What you will do:
• a. From the text on crypto wallets, copy everything from "Custodial wallets are those" down to "your crypto assets.".
• b. Sum up the text on crypto wallets in two sentences.

Page text:
--*--
A growing number of crypto storage options are available and choosing a wallet that best fits your needs and preferences can be confusing and time-consuming. Let's take a look at the three most popular options and each one’s advantages and disadvantages.

Exchange wallets:

Custodial wallets are those where the wallet provider, such as an exchange or centralized crypto platform, holds the wallet's private keys on your behalf.

These wallets are often considered the least secure option as you entrust the custody of your assets to a third party.

That said, custodial wallets are typically more user-friendly than non-custodial alternatives and provide a convenient way to manage your crypto assets.

Software wallets: 

Non-custodial software wallets give you complete control over your funds and private keys. However, you are solely responsible for your wallet security and asset management.

The wallet issuer, be it MetaMask, Trust Wallet or another provider, does not have access to your funds or private keys and cannot assist you in restoring your password or recovery phrase if you misplace or forget this information.
--*--
Records supplied:

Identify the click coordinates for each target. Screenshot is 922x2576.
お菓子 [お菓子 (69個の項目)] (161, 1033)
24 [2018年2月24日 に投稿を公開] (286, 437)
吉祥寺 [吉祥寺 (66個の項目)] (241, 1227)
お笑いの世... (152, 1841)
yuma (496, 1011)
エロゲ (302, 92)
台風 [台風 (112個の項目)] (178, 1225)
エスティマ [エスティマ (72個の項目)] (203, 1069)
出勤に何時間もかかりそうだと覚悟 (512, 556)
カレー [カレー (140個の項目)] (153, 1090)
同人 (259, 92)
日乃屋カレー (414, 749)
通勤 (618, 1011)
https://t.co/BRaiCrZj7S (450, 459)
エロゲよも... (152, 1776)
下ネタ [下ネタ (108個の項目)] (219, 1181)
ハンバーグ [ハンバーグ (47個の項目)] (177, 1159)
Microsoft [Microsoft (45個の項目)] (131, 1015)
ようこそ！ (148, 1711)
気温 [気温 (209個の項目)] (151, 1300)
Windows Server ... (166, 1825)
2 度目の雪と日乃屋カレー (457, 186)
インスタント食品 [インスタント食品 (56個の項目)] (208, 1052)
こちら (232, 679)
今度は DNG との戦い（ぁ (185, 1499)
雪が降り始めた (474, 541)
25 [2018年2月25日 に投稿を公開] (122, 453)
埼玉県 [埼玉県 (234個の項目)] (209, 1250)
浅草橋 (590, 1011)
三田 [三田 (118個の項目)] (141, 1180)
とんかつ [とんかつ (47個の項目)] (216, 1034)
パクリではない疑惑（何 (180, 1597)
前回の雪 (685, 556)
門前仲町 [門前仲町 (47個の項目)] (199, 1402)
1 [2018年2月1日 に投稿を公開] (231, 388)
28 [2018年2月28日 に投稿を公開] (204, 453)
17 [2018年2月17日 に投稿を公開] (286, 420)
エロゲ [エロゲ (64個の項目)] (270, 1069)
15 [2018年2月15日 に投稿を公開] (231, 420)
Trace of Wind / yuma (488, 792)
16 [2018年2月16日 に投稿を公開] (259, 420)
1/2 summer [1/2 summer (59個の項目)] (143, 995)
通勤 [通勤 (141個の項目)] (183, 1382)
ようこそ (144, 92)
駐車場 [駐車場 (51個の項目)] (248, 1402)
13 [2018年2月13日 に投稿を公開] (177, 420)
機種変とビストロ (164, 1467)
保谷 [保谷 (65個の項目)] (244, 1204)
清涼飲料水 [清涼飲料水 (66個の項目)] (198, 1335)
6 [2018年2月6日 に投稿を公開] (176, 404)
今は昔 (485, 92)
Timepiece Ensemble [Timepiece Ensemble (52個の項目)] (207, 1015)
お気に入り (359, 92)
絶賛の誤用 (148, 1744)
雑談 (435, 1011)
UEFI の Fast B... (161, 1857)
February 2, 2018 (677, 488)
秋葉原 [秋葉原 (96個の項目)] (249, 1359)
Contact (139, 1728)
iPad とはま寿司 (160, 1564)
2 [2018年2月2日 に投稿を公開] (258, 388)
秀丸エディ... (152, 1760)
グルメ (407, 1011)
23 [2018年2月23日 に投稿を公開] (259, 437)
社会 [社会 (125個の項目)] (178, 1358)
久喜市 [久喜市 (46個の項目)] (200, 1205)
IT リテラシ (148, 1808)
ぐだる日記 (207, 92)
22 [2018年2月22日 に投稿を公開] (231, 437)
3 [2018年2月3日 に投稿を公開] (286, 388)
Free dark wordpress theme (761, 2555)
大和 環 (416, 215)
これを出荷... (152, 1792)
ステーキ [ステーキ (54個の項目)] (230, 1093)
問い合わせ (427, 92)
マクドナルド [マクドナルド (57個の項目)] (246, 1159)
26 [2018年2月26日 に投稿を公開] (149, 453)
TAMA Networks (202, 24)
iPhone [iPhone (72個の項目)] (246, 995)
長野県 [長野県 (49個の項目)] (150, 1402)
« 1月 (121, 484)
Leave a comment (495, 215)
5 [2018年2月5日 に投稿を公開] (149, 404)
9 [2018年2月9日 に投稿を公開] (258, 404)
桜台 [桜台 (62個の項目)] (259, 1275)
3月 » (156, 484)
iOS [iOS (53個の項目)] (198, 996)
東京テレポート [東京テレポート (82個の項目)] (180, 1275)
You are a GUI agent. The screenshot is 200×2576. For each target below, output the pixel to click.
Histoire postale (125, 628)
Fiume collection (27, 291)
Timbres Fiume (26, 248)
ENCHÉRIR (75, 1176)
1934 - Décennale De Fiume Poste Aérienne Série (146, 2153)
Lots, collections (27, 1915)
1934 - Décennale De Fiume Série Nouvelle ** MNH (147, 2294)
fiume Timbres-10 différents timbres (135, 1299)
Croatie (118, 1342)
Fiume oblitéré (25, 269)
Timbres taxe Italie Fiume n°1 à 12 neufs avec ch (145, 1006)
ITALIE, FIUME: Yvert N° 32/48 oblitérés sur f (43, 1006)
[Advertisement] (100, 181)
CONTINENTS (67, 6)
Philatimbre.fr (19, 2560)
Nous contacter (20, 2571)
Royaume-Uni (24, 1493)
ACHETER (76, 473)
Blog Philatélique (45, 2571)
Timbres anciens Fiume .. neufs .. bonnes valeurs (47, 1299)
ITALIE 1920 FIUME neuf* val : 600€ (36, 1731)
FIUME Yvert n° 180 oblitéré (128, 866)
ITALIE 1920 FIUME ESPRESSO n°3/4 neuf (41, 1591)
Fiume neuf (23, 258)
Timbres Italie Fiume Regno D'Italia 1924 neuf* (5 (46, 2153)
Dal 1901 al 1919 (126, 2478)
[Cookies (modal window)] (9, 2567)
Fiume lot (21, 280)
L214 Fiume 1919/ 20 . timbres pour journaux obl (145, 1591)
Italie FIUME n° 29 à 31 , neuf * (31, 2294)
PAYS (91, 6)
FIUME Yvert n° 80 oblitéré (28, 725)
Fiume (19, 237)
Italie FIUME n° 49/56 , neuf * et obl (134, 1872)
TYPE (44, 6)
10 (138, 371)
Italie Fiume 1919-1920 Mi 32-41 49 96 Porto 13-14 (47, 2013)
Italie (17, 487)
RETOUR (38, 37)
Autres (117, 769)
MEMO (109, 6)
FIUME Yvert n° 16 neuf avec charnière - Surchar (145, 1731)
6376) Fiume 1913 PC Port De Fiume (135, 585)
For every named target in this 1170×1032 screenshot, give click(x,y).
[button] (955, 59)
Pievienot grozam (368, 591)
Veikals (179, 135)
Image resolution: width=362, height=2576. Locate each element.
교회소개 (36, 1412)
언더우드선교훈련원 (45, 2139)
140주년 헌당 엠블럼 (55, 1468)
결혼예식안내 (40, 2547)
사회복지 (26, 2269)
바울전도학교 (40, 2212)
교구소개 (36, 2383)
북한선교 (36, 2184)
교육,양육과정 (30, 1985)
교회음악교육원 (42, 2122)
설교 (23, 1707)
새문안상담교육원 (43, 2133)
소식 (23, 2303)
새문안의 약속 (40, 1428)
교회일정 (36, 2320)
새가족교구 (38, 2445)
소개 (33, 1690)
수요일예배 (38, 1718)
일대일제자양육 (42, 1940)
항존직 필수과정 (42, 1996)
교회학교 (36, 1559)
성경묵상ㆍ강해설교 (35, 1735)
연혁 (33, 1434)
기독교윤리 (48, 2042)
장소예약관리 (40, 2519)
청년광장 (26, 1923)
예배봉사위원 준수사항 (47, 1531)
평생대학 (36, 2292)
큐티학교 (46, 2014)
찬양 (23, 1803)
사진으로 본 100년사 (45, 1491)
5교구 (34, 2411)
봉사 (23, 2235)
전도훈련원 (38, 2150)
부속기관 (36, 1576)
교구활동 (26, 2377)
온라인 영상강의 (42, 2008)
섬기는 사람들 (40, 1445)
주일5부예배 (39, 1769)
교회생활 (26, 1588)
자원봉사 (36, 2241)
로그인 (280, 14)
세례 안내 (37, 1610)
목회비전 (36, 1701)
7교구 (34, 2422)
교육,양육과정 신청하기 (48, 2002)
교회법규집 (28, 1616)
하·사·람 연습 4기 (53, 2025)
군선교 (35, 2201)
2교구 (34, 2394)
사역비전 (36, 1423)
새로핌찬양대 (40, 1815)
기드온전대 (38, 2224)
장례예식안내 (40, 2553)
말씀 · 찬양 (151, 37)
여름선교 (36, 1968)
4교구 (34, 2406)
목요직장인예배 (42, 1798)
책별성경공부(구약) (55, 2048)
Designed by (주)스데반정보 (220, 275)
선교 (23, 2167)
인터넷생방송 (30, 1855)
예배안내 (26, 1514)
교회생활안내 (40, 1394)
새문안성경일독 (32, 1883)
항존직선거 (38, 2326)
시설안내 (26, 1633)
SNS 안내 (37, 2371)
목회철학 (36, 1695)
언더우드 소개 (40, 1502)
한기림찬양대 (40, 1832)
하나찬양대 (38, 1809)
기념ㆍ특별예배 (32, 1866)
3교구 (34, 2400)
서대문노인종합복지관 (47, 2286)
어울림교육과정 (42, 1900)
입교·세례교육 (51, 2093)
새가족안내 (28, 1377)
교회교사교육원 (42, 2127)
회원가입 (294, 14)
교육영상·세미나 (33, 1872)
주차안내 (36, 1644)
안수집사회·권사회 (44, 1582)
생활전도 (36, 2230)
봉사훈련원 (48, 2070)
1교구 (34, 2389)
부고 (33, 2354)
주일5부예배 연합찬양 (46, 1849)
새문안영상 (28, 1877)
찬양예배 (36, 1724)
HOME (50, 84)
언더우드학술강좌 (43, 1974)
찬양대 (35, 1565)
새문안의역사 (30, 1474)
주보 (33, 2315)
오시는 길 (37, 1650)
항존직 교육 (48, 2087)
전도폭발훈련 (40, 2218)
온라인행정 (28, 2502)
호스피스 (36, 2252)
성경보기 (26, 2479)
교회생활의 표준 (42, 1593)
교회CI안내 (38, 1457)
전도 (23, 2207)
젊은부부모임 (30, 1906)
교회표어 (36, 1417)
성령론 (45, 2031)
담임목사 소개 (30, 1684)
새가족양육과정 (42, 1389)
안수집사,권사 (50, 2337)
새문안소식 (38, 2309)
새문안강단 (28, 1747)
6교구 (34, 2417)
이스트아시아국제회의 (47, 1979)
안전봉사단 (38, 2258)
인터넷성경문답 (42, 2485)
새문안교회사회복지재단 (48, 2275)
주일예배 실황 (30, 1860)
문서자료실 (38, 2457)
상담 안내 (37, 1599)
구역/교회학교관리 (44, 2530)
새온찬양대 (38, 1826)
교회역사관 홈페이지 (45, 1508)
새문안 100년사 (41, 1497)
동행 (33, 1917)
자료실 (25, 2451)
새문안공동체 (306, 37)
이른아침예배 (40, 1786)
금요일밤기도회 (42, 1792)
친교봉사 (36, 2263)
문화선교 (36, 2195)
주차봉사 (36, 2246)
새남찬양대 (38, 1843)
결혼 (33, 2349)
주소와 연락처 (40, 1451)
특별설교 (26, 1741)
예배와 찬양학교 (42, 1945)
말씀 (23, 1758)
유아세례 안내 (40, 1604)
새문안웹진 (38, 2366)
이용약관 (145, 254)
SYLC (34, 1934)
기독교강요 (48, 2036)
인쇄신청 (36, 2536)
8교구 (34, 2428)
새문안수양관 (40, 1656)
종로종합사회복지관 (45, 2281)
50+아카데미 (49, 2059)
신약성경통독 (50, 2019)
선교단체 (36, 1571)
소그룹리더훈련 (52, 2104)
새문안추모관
--*--
Task-by-task outputs:
• a.
Custodial wallets are those where the wallet provider, such as an exchange or centralized crypto platform, holds the wallet's private keys on your behalf.

These wallets are often considered the least secure option as you entrust the custody of your assets to a third party.

That said, custodial wallets are typically more user-friendly than non-custodial alternatives and provide a convenient way to manage your crypto assets.

• b. With custodial exchange wallets, the provider holds your private keys for you, which is often considered the least secure option but is typically more user-friendly and convenient. Non-custodial software wallets give you complete control over your funds and private keys, but you alone are responsible for security, and the issuer cannot access your funds or help restore a forgotten password or recovery phrase.